What problem does Solor address?

Solor is striving to enable better healthcare interoperability by making data standardization simpler to use, update, and extend for implementers.

What is Solor?

Solor integrates specific terminologies such as – but not limited to – SNOMED CT, LOINC, RX-Norm. These three terminologies form the foundation of Solor because they are meaningful use standards, where when integrated together, they represent the breadth of information necessary for clinical data representation.

The Solor integration uses a common model in which the integrated terminologies are transformed. During transformation, the content from one or more terminologies populate the common model. Each Solor data element retains the original identifiers and additionally provides a common UUID based identifier.

What is Solor’s common model?

Solor’s model is centered around STAMP (status, time, author, module, and path) based chronologies of concepts and the semantics associated with those concepts. For example, when utilizing a description and dialect model that are substantially based on SNOMED CT, for those trained, it should be clear on how SNOMED CT represents concepts and descriptions.

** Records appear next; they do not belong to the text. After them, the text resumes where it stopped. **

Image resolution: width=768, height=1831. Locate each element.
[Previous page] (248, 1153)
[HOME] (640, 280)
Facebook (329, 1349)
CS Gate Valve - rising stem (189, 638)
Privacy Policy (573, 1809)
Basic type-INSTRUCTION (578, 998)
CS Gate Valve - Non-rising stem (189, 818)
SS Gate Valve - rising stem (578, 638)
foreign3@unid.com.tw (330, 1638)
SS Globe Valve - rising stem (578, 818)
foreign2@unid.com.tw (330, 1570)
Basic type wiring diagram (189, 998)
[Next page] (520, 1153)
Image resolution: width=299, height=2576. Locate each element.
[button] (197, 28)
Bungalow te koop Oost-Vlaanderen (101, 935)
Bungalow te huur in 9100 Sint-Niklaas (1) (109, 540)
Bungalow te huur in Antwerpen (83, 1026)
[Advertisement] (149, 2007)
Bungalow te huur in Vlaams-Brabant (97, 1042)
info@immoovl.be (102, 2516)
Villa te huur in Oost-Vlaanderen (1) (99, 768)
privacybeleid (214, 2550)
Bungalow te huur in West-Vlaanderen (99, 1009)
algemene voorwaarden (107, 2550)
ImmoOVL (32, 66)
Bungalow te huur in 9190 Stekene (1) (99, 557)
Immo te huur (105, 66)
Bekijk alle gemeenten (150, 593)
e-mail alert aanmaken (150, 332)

Is Solor different from mapping?

Yes, Solor does not map one terminology system to another. An in-depth discussion about this issue is available in a whitepaper linked here: From retrospective mapping to prospective standardization: A comparison of integration strategies to achieve semantic data interoperability.

Who is behind Solor?

The ideas behind Solor span at least 2 decades; however, development within the VHA started in 2014. Solor is being funded by the Veterans Health Administration (VHA) and recently received sponsorship from the Healthcare Services Platform Consortium (HSPC). To find out more about HSPC, go to http://hspconsortium.org. There are other organizations that have helped the VHA develop Solor.

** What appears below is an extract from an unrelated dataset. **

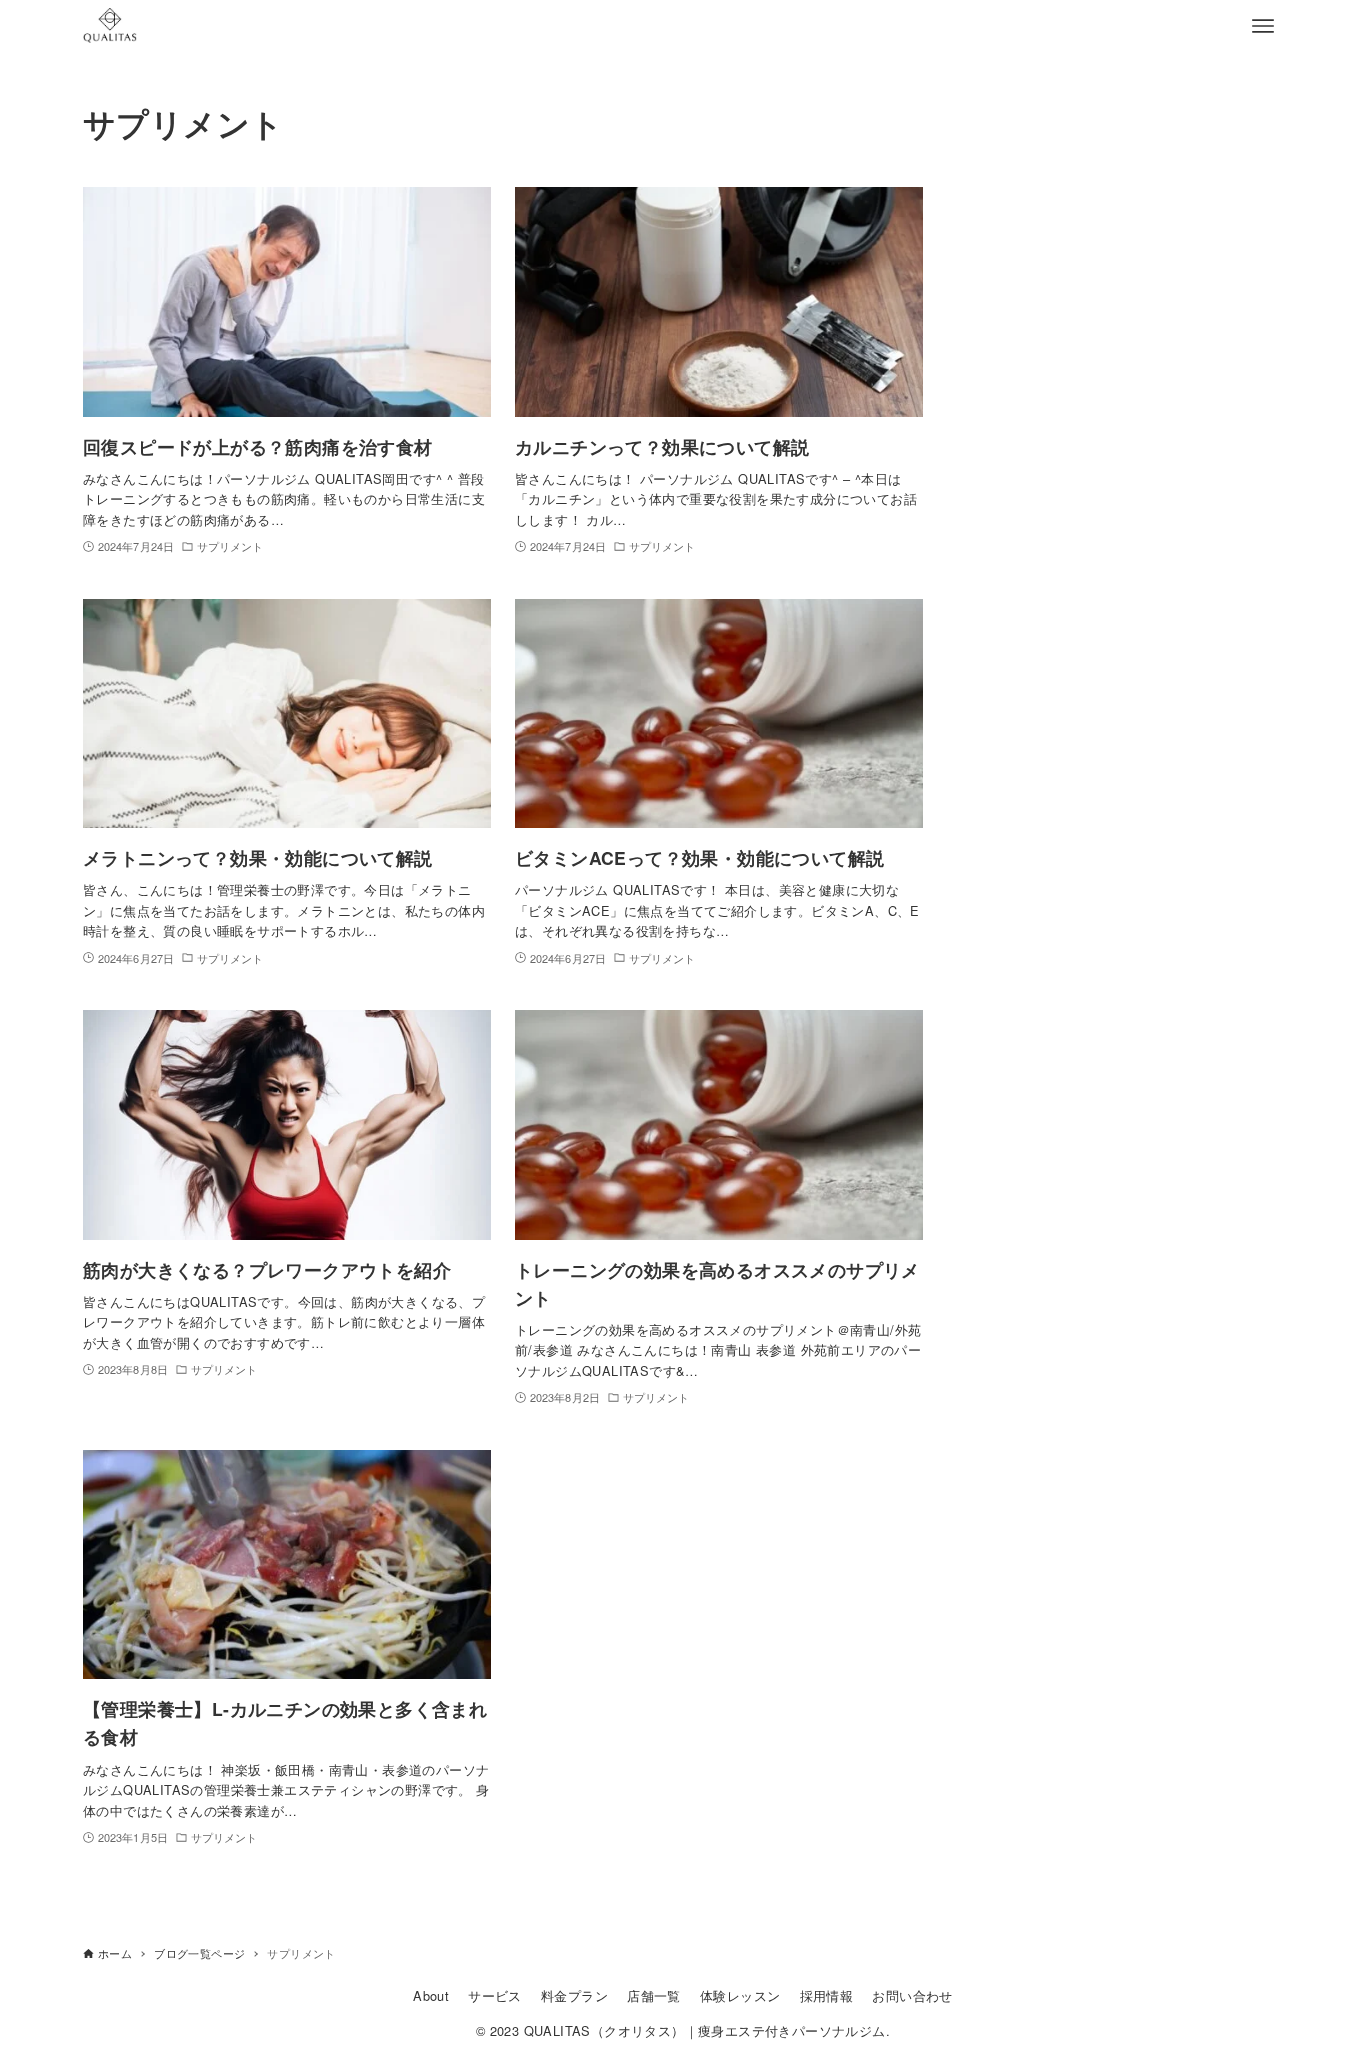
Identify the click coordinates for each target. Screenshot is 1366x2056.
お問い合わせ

How is licensing addressed in Solor?

Solor does not redistribute content. It enables the community of Solor to integrate terminologies – their own terminology and others’ terminology. Those who are distributing terminology must have a license to distribute these terminologies. For example: If organization A is distributing SNOMED CT, LOINC and its curated terminology then organization A needs to ensure they have a license to redistribute SNOMED CT and LOINC.

Solor’s transformation processes and architectural foundation are available under the Apache 2 Open Source License.

Is Solor competing with terminology standards?

No, SNOMED CT, LOINC and RX-Norm are foundational terminologies in Solor. Solor fully supports and relies on these standards and their organizations. Solor’s intent is to compliment these standards. Organizations are free to integrate Solor content into their standards.